-------- SUPPLIED RECORDS --------

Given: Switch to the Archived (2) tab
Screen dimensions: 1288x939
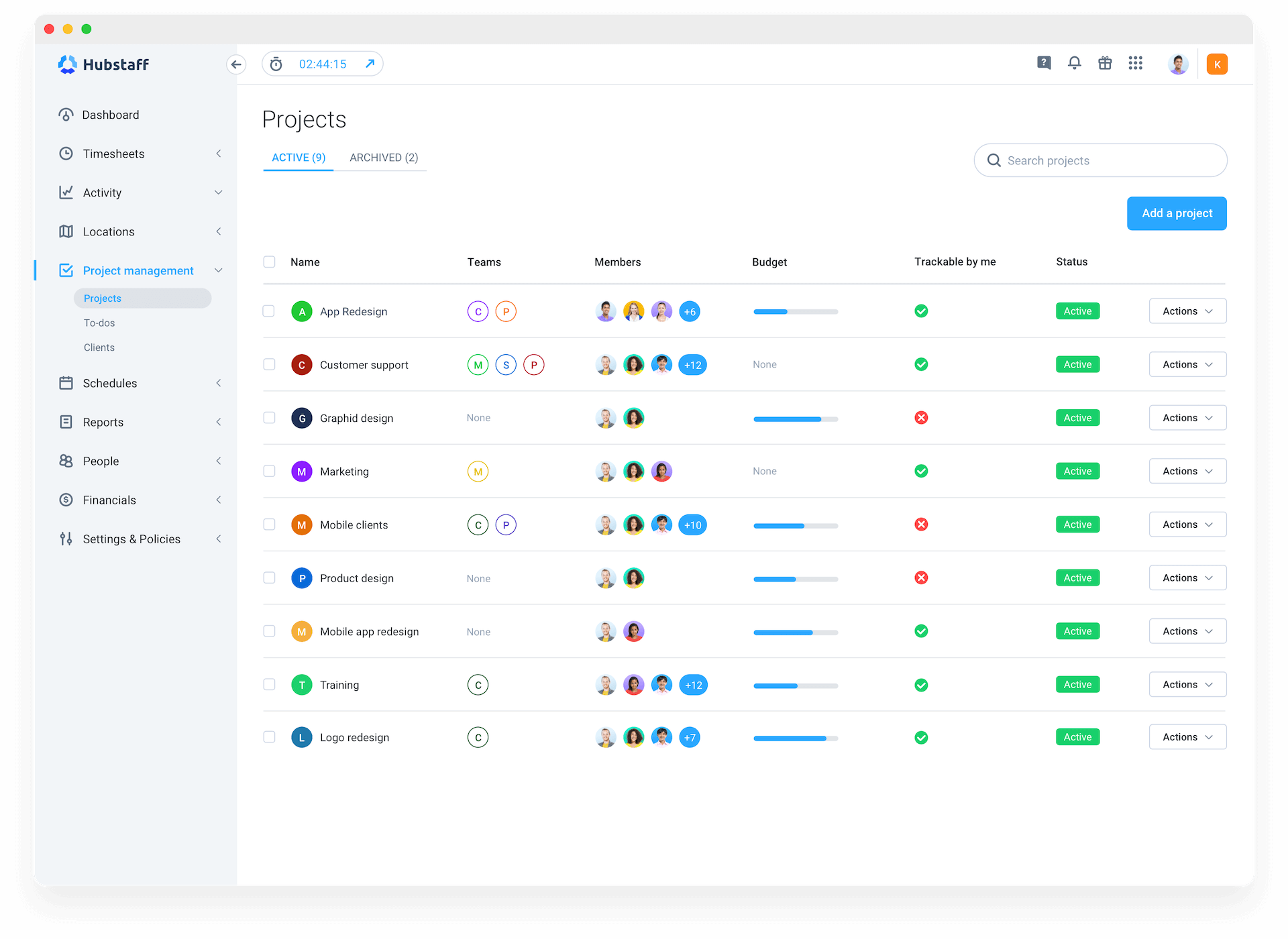Looking at the screenshot, I should pyautogui.click(x=384, y=158).
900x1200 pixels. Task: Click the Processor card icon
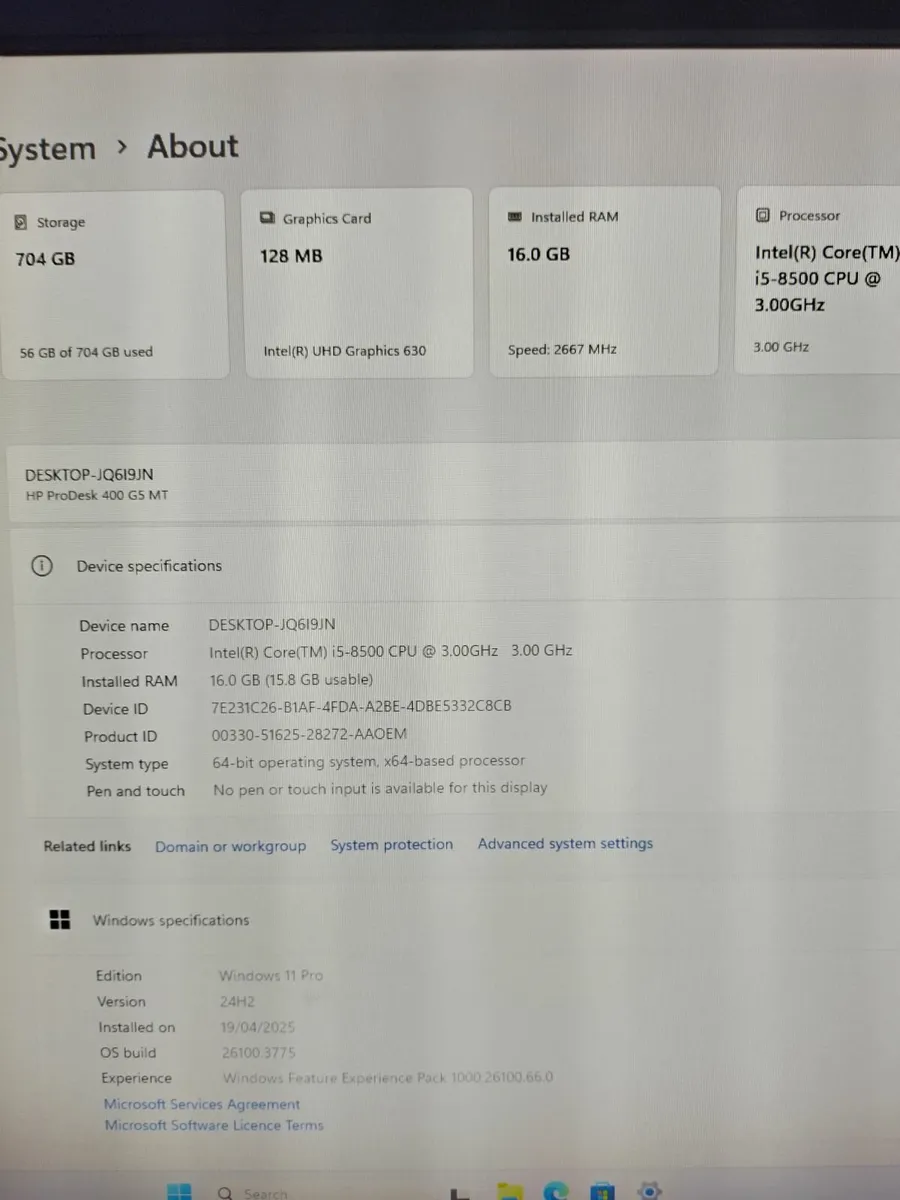click(x=763, y=215)
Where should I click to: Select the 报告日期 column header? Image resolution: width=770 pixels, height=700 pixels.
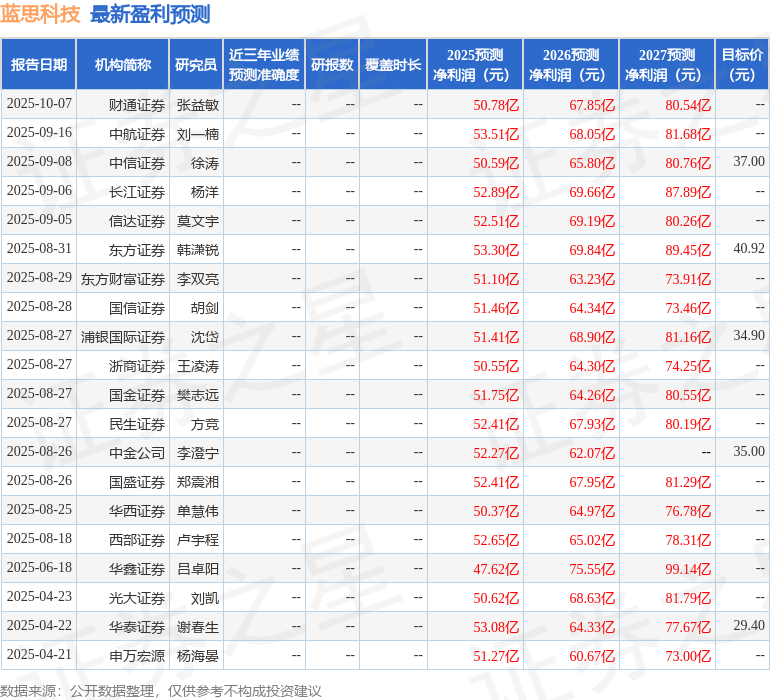point(39,65)
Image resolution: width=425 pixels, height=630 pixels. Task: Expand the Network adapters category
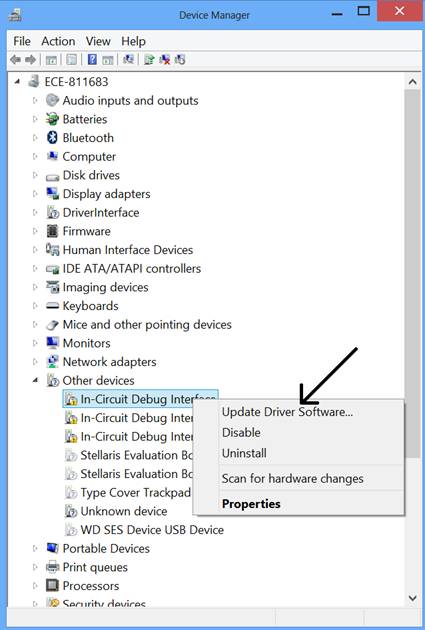(x=35, y=362)

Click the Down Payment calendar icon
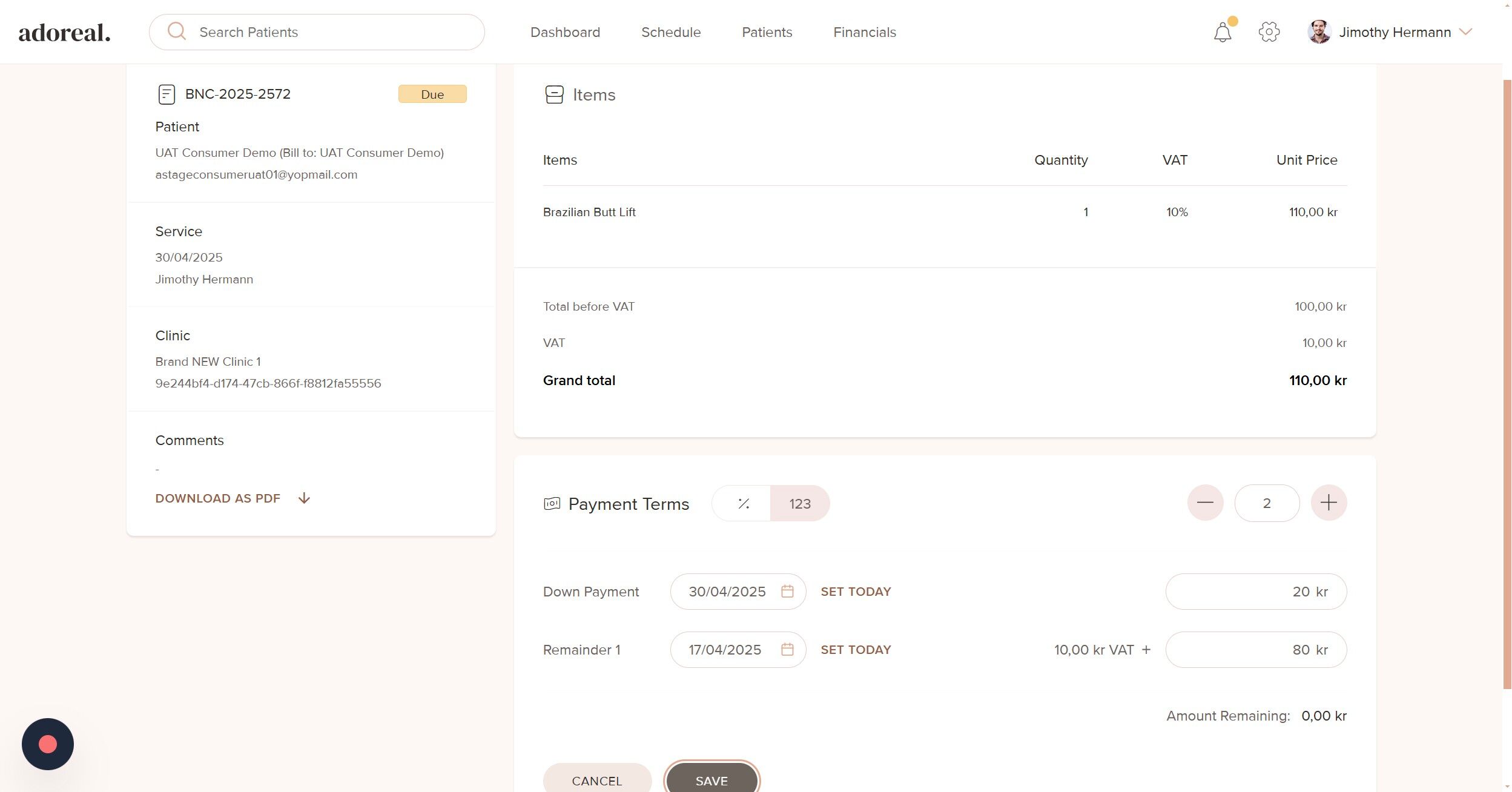click(787, 592)
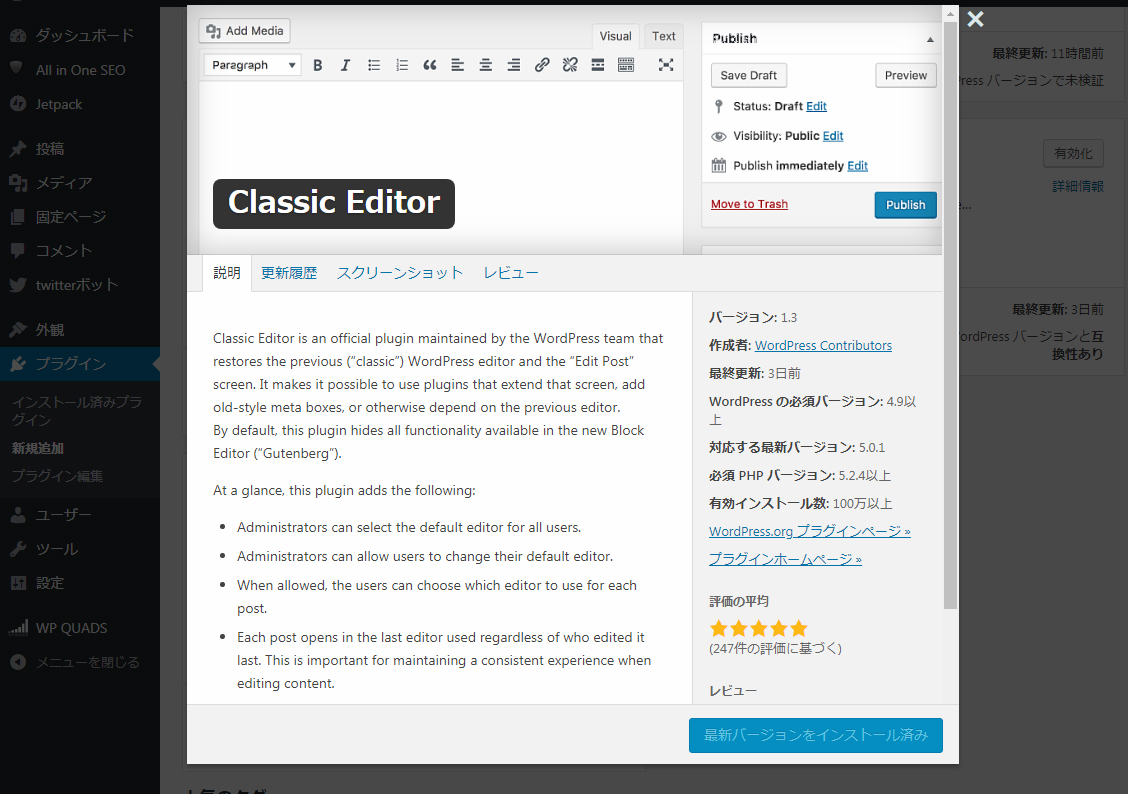The width and height of the screenshot is (1128, 794).
Task: Switch to the 更新履歴 tab
Action: (x=289, y=273)
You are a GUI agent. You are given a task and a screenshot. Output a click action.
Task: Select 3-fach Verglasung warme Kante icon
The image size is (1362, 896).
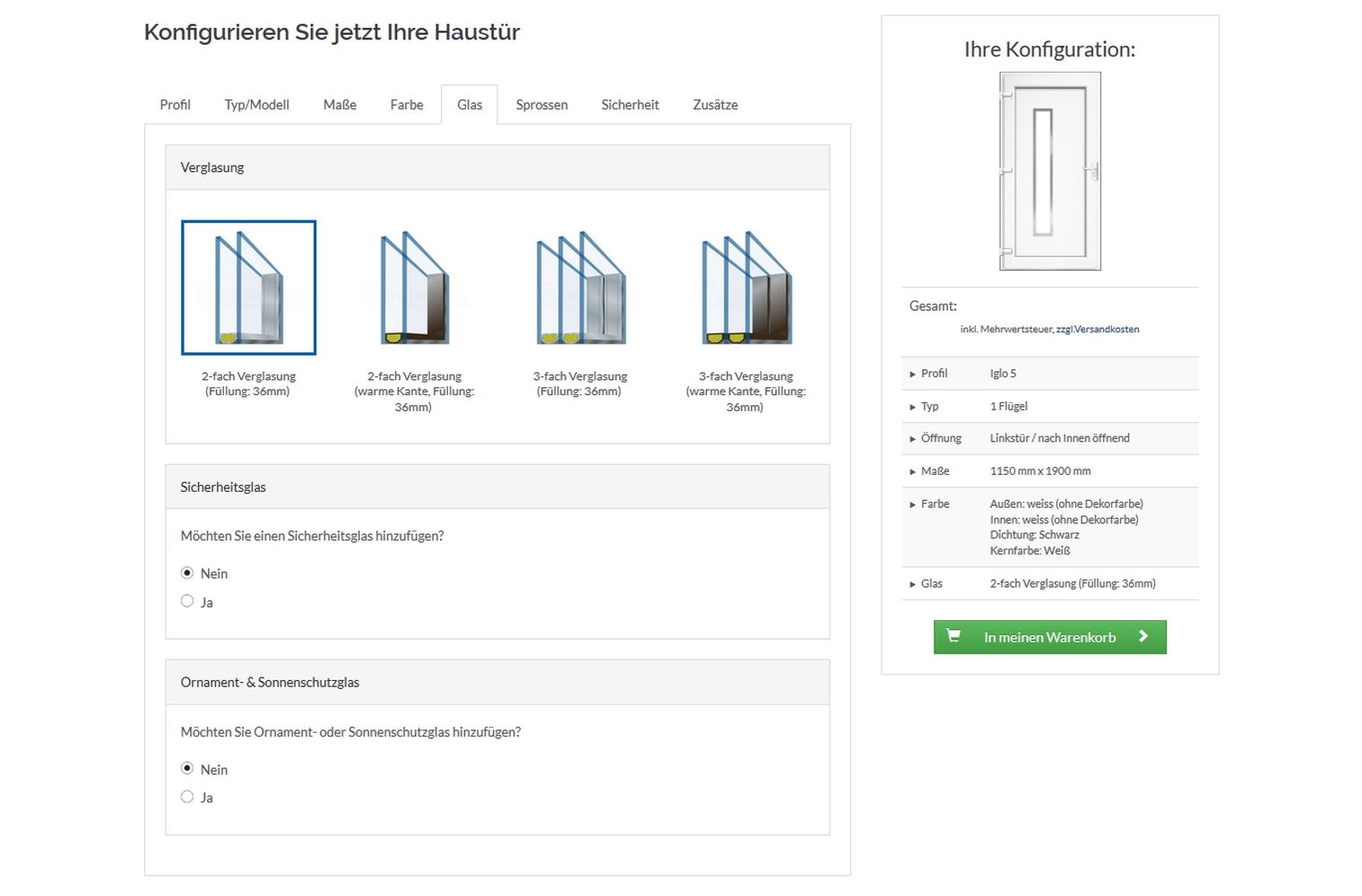pos(746,288)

--------

WHAT THIS TASK INVOLVES
Extract every line of the records from the one containing "Image resolution: width=425" through the last line, inclusive, and copy them word for word without the pictures.

SOLUTION FOR THIS TASK
Image resolution: width=425 pixels, height=630 pixels. Task: Expand the Network adapters category
(x=35, y=362)

Click the Down Payment calendar icon
click(787, 592)
The width and height of the screenshot is (1128, 794).
Task: Switch to the 更新履歴 tab
Action: (x=289, y=273)
You are a GUI agent. You are given a task and a screenshot. Output a click action.
Task: Select 3-fach Verglasung warme Kante icon
The image size is (1362, 896).
pos(746,288)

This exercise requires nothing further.